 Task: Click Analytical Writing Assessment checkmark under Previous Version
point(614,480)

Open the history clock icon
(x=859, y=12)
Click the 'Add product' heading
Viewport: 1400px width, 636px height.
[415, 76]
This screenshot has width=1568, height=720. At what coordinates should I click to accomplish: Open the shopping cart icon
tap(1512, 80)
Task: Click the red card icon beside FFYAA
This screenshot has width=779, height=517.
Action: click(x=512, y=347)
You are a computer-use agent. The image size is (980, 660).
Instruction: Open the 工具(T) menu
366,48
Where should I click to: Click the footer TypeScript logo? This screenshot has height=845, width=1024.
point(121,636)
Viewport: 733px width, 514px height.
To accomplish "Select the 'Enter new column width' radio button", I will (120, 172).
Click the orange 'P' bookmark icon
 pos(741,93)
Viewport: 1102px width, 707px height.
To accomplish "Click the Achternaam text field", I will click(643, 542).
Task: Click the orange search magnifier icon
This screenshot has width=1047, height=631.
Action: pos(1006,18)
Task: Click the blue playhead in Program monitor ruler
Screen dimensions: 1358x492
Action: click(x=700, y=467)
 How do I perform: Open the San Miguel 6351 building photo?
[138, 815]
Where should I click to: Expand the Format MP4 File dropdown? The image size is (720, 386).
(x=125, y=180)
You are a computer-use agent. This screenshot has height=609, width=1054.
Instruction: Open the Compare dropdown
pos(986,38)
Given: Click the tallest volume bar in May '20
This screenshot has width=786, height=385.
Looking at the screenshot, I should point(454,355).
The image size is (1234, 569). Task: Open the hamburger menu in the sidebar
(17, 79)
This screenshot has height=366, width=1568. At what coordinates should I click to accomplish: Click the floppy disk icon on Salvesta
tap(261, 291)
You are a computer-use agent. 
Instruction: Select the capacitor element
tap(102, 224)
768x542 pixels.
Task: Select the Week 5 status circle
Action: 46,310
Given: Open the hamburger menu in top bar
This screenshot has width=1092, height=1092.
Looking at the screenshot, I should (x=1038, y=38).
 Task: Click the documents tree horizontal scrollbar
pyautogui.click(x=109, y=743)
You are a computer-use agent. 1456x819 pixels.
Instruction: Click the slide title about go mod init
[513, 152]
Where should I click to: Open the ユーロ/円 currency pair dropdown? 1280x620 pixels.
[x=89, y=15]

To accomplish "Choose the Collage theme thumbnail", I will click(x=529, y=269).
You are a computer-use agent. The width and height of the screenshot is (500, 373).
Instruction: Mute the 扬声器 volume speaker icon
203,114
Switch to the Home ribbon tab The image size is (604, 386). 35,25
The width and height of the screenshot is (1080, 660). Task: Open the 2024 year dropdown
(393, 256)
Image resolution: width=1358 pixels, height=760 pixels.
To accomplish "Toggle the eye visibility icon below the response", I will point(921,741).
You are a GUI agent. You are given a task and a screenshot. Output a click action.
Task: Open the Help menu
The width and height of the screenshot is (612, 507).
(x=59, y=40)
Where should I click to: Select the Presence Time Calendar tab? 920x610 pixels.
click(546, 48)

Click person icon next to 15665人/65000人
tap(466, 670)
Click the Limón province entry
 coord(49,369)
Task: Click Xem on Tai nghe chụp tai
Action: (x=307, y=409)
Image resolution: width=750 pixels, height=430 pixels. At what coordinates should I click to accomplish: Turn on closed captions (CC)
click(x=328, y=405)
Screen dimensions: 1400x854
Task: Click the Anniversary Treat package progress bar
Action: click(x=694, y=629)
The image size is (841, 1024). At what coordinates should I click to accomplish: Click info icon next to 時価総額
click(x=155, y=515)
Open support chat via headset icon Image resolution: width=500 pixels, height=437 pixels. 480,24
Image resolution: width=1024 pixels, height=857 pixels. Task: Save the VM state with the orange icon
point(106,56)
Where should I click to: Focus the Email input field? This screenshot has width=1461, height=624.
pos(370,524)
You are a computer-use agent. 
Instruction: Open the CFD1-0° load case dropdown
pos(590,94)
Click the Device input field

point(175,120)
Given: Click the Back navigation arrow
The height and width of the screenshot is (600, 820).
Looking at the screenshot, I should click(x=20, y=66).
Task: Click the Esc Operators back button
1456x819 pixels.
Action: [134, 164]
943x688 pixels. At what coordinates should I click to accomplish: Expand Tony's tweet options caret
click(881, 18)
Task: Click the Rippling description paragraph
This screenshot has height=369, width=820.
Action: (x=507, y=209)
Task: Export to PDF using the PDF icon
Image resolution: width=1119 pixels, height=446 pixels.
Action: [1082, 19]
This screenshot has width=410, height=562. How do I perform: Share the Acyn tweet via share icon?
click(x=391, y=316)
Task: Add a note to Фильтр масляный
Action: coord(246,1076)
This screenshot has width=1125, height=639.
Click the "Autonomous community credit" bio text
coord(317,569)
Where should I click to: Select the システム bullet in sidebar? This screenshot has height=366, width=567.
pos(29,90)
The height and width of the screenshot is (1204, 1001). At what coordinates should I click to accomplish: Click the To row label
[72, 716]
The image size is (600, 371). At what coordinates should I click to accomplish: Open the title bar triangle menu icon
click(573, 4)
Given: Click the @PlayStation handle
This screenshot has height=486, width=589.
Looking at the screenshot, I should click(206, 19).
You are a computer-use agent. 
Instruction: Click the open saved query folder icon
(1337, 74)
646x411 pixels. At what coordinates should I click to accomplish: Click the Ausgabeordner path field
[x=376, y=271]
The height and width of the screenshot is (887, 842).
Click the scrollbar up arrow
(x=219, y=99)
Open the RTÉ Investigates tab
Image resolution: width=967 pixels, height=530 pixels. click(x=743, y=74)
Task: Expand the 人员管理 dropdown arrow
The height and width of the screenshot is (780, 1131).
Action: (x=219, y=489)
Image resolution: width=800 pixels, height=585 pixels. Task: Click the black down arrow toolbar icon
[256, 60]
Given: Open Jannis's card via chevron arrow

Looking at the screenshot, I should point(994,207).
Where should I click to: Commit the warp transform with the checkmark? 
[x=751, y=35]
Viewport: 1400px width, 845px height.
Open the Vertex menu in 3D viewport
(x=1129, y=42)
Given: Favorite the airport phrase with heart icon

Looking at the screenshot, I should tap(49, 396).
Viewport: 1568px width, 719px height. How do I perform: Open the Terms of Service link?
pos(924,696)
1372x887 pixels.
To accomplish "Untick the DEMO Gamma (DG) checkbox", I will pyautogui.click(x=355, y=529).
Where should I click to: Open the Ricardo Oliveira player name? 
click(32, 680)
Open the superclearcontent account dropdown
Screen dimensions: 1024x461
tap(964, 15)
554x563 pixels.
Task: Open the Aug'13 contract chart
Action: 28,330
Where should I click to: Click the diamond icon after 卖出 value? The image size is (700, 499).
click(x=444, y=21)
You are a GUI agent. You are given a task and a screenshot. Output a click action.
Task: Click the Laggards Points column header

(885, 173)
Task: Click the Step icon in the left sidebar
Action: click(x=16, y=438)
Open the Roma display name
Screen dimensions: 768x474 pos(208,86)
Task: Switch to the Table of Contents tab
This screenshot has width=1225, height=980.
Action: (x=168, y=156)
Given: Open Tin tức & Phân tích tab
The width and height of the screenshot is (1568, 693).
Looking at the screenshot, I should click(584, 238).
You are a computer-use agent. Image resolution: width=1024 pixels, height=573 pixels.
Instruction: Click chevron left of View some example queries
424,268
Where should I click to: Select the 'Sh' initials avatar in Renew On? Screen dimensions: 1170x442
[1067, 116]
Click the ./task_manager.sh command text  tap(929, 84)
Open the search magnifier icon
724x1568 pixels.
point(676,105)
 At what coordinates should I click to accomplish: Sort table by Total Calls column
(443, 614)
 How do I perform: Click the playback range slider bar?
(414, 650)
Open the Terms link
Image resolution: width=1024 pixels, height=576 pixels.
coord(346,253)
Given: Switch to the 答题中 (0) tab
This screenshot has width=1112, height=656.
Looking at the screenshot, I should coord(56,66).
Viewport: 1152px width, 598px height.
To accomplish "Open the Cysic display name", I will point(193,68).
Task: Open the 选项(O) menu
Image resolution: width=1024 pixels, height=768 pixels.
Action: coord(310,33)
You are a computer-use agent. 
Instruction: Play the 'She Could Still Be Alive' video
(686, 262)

::::

ABOUT THIS TASK :: Search the records above for "Switch" and copy every line that has it.

OUTPUT FOR THIS EXERCISE ::
Switch to the Home ribbon tab The image size is (604, 386). 35,25
Task: Switch to the Table of Contents tab
Given: Switch to the 答题中 (0) tab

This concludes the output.